Los Miserables
Autor: Víctor Hugo
Cuarta Parte: El idilio de la calle de Plumet y La epopeya de la calle de Saint-Denis
Libro tercero
La casa de la calle de Plumet
Cap VIII : La cuerda de presos.
El más desdichado de los dos era Jean Valjean. La juventud, incluso en las penas, tiene siempre una claridad propia.
Había momentos en que Jean Valjean sufría tanto que se volvía pueril. Es propio del dolor sacar a flote al niño que hay en el hombre. Notaba que Cosette se le escapaba de forma invencible. Habría querido luchar, retenerla, entusiasmarla con algo externo y deslumbrante. Aquellas ideas, pueriles, como acabamos de decir, y, al tiempo, seniles, le proporcionaron, precisamente porque eran infantiles, una noción bastante exacta de la influencia de la pasamanería en la imaginación de las jóvenes. Una vez vio pasar por la calle a un general a caballo y con uniforme de gala, el conde Coutard, comandante de París. Sintió envidia de aquel hombre dorado; se dijo que sería una dicha poder ponerse esa guerrera, que era un objeto indiscutible; que si Cosette lo viera así, la deslumbraría; que cuando le diera el brazo a Cosette y pasase delante de la verja de Les Tuileries, le presentaría armas y que eso le bastaría a ella y le quitaría de la cabeza el mirar a los jóvenes.
Una sacudida inesperada vino a sumarse a esos pensamientos tristes.
En aquella vida aislada que llevaban, y desde que se habían ido a vivir a la calle de Plumet, tenían una costumbre. A veces iban a disfrutar de la excursión de ir a ver salir el sol, que es una clase de alegría dulce que conviene a quienes están entrando en la vida y a quienes están saliendo de ella.
Pasear al amanecer equivale para aquellos a quienes les gusta la soledad a pasear de noche, pero con el añadido del júbilo de la naturaleza. Las calles están desiertas y los pájaros cantan. Cosette, que era también un pájaro, gustaba de despertarse temprano. Aquellas salidas matutinas las preparaban la víspera. Él las proponía y ella las aceptaba. Lo organizaban como si fuera una conjura, salían antes de que fuera de día y todo ello era para Cosette una serie de dichas menudas. Excentricidades inocentes como ésas son del agrado de la juventud.

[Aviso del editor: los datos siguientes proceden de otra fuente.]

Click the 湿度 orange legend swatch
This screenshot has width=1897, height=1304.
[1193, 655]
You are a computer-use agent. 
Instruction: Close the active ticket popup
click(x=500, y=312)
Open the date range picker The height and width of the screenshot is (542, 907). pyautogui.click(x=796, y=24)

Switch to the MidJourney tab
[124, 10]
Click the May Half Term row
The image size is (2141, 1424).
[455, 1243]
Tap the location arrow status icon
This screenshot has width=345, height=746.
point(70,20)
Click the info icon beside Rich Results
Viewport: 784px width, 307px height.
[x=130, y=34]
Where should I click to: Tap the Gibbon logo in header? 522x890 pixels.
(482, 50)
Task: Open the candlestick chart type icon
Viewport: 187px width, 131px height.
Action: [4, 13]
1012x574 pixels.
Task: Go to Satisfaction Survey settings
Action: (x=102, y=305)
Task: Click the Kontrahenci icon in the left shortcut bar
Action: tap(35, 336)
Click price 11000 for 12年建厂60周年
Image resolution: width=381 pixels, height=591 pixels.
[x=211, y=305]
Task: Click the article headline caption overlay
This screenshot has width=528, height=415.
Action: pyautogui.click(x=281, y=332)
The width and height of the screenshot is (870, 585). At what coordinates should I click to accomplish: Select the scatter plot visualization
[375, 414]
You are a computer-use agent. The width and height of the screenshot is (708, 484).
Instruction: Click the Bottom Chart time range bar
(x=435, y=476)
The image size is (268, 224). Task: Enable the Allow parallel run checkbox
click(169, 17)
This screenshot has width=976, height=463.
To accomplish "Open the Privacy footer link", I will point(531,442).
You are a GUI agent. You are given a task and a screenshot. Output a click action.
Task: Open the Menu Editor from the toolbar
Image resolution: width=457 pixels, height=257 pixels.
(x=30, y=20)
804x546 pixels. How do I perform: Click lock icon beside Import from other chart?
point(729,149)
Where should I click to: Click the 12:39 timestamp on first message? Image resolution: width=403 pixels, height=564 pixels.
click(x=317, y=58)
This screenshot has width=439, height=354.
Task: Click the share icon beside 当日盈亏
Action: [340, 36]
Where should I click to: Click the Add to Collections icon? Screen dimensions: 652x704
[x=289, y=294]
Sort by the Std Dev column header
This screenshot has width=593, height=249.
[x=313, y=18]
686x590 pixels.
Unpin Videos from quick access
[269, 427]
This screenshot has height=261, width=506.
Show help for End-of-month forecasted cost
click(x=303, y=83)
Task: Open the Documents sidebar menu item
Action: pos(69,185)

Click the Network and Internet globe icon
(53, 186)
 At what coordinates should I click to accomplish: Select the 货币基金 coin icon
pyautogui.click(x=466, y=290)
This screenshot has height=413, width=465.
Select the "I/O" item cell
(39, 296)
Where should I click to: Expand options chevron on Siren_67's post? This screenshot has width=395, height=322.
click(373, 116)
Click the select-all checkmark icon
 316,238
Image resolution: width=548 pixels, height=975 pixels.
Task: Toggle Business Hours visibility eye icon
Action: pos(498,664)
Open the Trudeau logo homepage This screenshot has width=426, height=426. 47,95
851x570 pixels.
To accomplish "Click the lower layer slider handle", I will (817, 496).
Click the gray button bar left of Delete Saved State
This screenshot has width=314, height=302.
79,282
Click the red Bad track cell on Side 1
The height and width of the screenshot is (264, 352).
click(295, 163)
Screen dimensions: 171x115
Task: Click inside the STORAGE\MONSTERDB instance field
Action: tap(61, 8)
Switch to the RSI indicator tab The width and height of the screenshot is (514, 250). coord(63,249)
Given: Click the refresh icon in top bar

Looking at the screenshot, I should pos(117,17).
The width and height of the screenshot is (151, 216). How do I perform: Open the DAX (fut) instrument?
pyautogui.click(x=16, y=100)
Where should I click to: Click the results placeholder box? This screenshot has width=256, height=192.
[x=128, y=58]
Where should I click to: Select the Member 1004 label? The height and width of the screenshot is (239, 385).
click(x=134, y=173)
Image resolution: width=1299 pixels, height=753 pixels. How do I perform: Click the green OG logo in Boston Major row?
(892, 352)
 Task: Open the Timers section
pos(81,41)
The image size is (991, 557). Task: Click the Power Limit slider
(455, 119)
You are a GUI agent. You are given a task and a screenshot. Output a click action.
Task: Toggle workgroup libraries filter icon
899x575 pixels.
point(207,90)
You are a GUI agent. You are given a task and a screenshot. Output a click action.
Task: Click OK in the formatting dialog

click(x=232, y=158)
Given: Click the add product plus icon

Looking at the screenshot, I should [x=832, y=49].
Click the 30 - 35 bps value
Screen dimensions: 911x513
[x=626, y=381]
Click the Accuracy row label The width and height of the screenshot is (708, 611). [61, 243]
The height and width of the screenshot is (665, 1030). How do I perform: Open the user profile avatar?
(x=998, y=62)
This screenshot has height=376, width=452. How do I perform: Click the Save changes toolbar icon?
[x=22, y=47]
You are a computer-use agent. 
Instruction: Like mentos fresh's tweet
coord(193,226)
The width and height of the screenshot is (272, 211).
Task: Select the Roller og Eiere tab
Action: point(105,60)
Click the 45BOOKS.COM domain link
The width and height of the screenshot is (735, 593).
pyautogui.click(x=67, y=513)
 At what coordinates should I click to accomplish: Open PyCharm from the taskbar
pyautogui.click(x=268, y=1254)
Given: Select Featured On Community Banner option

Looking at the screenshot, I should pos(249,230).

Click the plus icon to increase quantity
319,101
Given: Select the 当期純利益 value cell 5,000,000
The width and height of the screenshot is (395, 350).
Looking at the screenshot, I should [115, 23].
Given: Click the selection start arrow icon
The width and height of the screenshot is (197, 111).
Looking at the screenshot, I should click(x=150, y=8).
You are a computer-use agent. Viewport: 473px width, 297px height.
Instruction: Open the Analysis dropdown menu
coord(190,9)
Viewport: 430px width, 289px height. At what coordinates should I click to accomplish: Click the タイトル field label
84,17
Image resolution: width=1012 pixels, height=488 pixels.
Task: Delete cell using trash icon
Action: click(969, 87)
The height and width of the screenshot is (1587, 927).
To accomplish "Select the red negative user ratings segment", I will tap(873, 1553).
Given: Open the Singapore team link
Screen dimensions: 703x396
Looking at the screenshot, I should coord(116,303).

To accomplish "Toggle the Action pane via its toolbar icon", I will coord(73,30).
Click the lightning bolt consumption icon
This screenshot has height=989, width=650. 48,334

Jean Valjean tendía, como ya sabemos, a ir a sitios poco frecuentados, a rincones solitarios, a lugares de olvido. Había a la sazón por los aledaños de los portillos de París algo así como unos sembrados pobres, casi metidos en la ciudad, en los que crecía, en verano, un trigo encanijado y que, en otoño, tras la cosecha, no parecían segados, sino pelados. Jean Valjean sentía predilección por frecuentarlos. Cosette no sentía fastidio por ir a ellos. Para él, era soledad; para ella, era libertad. Allí volvía a ser niña, podía correr y casi jugar; se quitaba el sombrero, lo dejaba en las rodillas de Jean Valjean y hacía ramos. Miraba las mariposas en las flores, pero no las cogía; con el amor somos más mansos y nos conmovemos más, y la joven que lleva dentro un ideal trémulo y frágil se compadece del ala de la mariposa. Hacía guirnaldas de amapolas, que se ponía en la cabeza, y, al cruzar por ellas e impregnarlas el sol, eran para aquel lozano rostro sonrosado, al volverse rojas hasta ser llamas, una corona de ascuas.
Incluso después de habérseles entristecido la vida, habían conservado los dos aquella costumbre de los paseos madrugadores.